Les parlementaires ont également décidé de convoquer des figures majeures du gouvernement, comme Mariano Cúneo Libarona (ministre de la Justice) et Roberto Silva (chef de la Commission Nationale des Valeurs Mobilières). Leurs témoignages pourraient éclaircir les liens entre l’exécutif et ce fiasco.
Un Impact Politique et Économique Massif
Ce scandale ne se limite pas à une simple affaire de cryptomonnaie. Il fragilise Javier Milei, dont l’image anti-corruption était un pilier de sa campagne. À l’approche des élections de mi-mandat, cette crise pourrait coûter cher à son parti, La Libertad Avanza, déjà contesté par une opposition galvanisée.
Sur le plan économique, la perte de 280 millions de dollars pour 75 000 traders a ravivé les doutes sur la stabilité financière de l’Argentine. Un pays déjà en proie à une crise chronique voit sa réputation entachée par ce désastre numérique.
Les Poursuites Judiciaires s’Intensifient
Parallèlement à l’enquête parlementaire, les actions en justice se multiplient. Le 18 mars, le cabinet Burwick Law a déposé une plainte collective à New York contre Kelsier Ventures, KIP Protocol et Meteora. Les accusations ? Fraude, manipulation de liquidité et pratiques trompeuses.
Les principaux griefs de la plainte :
- 85 % de l’offre de tokens retenus par les développeurs.
- Retrait de liquidité orchestré pour piéger les investisseurs.
- Promesses fallacieuses d’un renouveau économique.
Ces poursuites font écho à une autre initiative en Argentine, où le procureur Eduardo Taiano a requis le gel de 110 millions de dollars d’actifs liés à LIBRA. Une chasse aux fonds s’engage, avec Interpol en renfort pour traquer les transactions internationales.
Les Leçons d’un Désastre Crypto
Le fiasco LIBRA soulève des questions cruciales sur la régulation des cryptomonnaies. Comment un memecoin peut-il mobiliser des milliards en quelques heures avant de s’effondrer ? La réponse réside dans une combinaison toxique : hype incontrôlée, manque de transparence et absence de garde-fous.
Les memecoins sont des paris risqués, mais quand un président s’en mêle, c’est une bombe à retardement.
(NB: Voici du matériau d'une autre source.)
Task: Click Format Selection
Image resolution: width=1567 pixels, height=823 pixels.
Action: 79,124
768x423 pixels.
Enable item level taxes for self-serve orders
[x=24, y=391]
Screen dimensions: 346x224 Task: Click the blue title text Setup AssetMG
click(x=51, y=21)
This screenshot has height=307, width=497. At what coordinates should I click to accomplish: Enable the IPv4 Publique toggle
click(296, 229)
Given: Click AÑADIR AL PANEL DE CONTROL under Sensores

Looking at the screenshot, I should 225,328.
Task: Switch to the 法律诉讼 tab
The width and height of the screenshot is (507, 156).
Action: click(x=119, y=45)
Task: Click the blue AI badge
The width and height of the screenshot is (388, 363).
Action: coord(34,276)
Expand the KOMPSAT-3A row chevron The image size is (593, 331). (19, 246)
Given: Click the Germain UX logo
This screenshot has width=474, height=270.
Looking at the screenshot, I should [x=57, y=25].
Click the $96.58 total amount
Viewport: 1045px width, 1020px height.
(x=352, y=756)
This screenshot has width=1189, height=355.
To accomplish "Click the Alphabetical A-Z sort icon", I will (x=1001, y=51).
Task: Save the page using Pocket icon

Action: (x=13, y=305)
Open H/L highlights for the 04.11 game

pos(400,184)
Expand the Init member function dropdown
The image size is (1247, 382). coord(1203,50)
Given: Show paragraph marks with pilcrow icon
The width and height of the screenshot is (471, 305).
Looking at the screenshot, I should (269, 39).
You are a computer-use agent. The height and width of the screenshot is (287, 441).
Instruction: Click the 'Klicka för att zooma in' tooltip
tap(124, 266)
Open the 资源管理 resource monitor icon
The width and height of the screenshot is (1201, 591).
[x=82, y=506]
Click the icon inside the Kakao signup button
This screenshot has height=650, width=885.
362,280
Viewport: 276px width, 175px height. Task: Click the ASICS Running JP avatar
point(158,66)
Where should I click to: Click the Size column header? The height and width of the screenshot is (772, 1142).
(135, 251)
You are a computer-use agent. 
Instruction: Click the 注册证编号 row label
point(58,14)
Un trader argentin affecté
Pour beaucoup, ce scandale doit servir de signal d’alarme. Les appels à une régulation plus stricte se multiplient, tant en Argentine qu’à l’international. Aux États-Unis, une proposition de loi à New York vise déjà à criminaliser les “rug pulls” comme celui suspecté ici.
Et Maintenant ?
L’enquête parlementaire ne fait que commencer, mais ses implications pourraient redéfinir le paysage politique et crypto argentin. Milei, qui se voulait le héraut d’une révolution économique, risque de voir son mandat terni par ce fiasco. Quant aux investisseurs floués, ils espèrent justice, même si les chances de récupérer leurs fonds semblent minces.
Une chose est sûre : le scandale LIBRA restera dans les annales comme un exemple criant des dangers de la spéculation débridée. Reste à voir si l’Argentine tirera les leçons de cette débâcle ou si elle continuera à naviguer dans les eaux troubles de la crypto sans boussole.